▶ _Information shown_:
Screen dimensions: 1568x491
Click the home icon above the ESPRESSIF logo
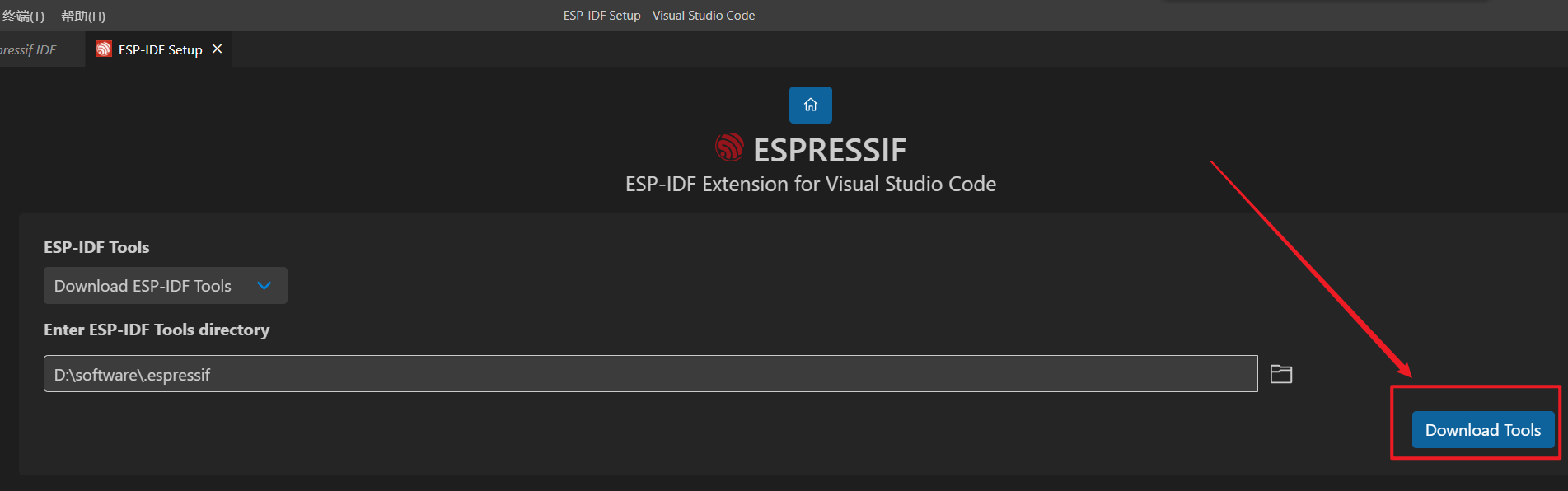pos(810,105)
---
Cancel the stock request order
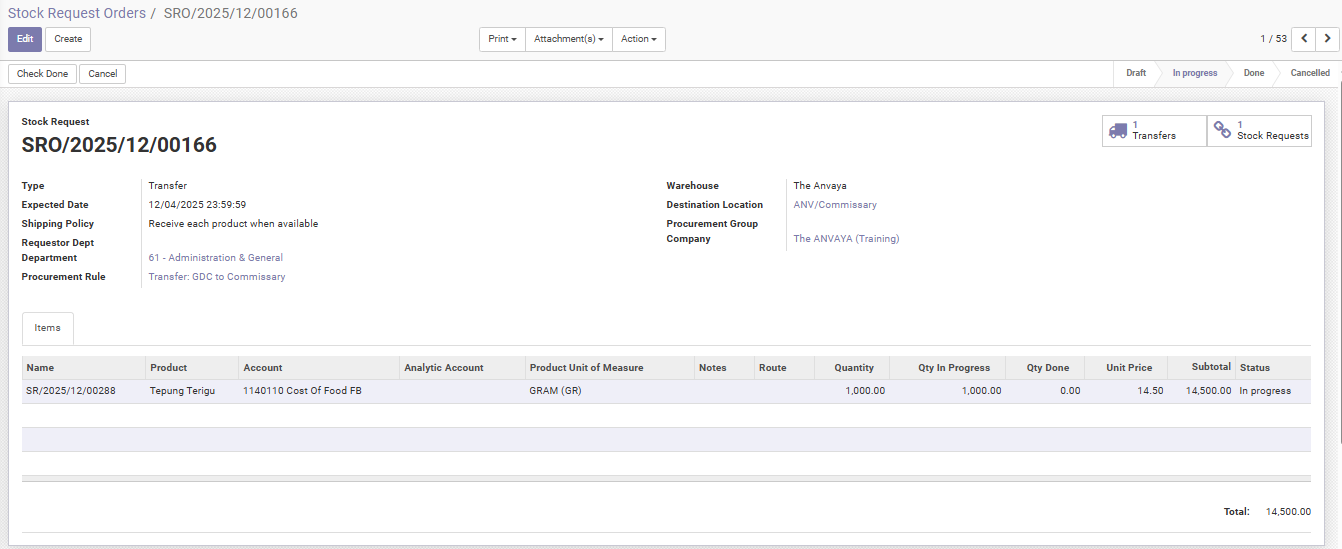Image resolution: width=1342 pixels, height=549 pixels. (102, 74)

▶ _Short task_: Set down again, without any change, the lines of the records from the line containing "Screen dimensions: 1568x491" up to and including the line containing "pos(810,105)", leaving the pictures out of your answer.

▶ _Result of this task_:
Screen dimensions: 1568x491
Click the home icon above the ESPRESSIF logo
pos(810,105)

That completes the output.